*Task*. Retype only what runs from the line with "The width and" through the end of the entries, exactly and in full, but omit any picture you find.

*Material for this exercise*.
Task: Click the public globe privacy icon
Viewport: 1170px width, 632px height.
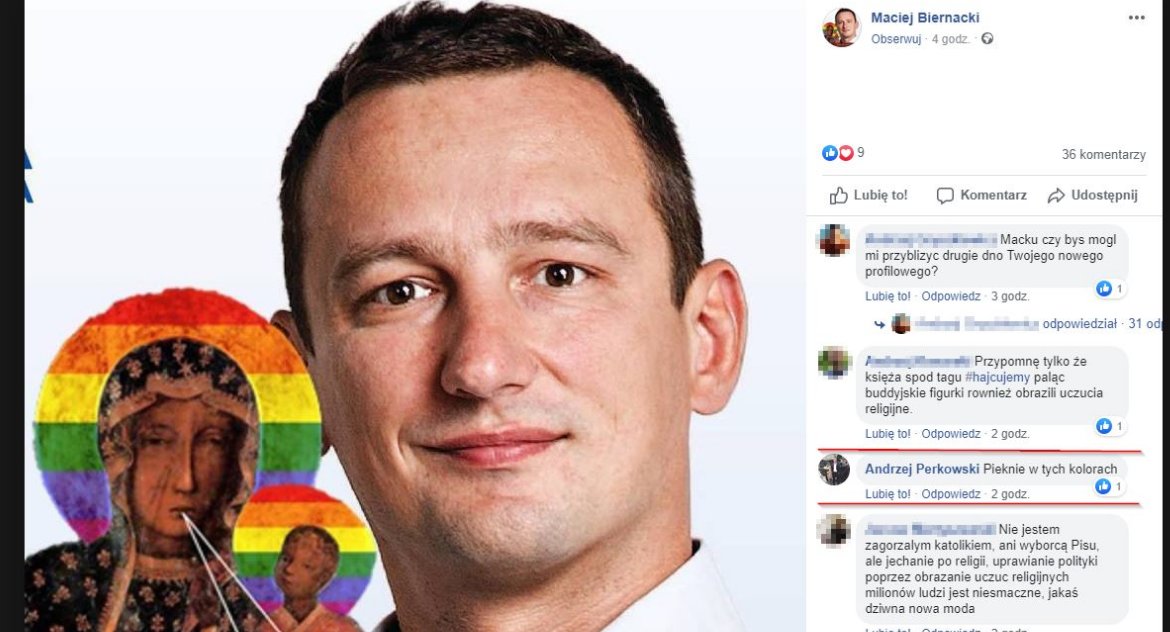Action: (987, 39)
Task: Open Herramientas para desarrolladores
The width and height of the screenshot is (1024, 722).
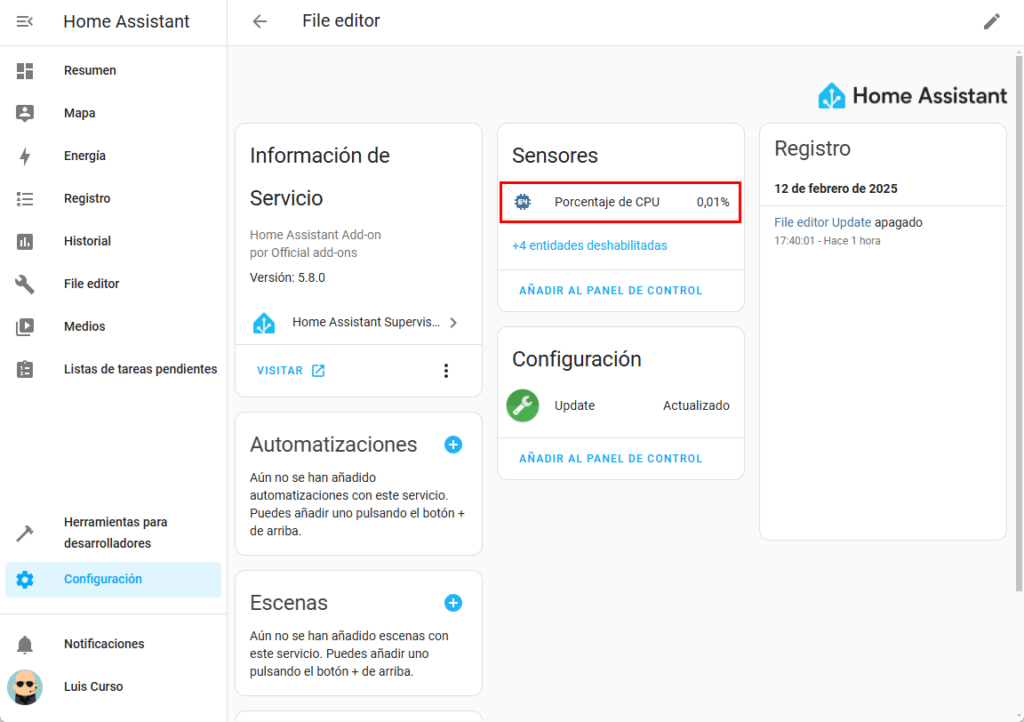Action: (x=115, y=533)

*Solution*.
The width and height of the screenshot is (1024, 722).
Action: (x=115, y=533)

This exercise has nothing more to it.